## Data excerpts
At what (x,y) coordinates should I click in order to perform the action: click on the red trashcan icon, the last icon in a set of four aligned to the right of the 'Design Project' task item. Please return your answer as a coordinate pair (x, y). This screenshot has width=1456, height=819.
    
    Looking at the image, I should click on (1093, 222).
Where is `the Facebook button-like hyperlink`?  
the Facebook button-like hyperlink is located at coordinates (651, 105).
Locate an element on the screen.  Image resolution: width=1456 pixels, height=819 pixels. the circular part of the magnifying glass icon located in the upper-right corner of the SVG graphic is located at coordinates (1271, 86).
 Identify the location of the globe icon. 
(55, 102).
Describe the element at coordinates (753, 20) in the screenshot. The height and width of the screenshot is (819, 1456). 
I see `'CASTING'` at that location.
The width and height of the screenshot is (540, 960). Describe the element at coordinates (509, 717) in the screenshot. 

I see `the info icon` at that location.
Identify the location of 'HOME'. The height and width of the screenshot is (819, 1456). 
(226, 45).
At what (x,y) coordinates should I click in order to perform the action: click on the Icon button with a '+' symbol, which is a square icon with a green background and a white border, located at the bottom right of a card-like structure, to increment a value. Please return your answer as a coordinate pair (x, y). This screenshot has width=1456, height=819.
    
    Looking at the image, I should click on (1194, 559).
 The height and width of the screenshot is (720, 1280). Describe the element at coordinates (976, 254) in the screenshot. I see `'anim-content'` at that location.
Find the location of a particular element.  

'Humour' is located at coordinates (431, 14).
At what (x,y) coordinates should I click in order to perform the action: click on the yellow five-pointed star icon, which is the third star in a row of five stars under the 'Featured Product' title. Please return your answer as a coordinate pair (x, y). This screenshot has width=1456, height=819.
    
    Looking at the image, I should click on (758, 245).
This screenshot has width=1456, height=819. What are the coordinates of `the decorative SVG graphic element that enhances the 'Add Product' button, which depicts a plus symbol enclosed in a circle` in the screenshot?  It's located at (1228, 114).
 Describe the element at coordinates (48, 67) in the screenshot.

## Task instructions
Collect every line of the entries above that contains the word "icon", and copy each of those lines in full.

## Solution to this exercise
At what (x,y) coordinates should I click in order to perform the action: click on the red trashcan icon, the last icon in a set of four aligned to the right of the 'Design Project' task item. Please return your answer as a coordinate pair (x, y). This screenshot has width=1456, height=819.
Locate an element on the screen.  Image resolution: width=1456 pixels, height=819 pixels. the circular part of the magnifying glass icon located in the upper-right corner of the SVG graphic is located at coordinates (1271, 86).
 Identify the location of the globe icon. 
I see `the info icon` at that location.
At what (x,y) coordinates should I click in order to perform the action: click on the Icon button with a '+' symbol, which is a square icon with a green background and a white border, located at the bottom right of a card-like structure, to increment a value. Please return your answer as a coordinate pair (x, y). This screenshot has width=1456, height=819.
At what (x,y) coordinates should I click in order to perform the action: click on the yellow five-pointed star icon, which is the third star in a row of five stars under the 'Featured Product' title. Please return your answer as a coordinate pair (x, y). This screenshot has width=1456, height=819.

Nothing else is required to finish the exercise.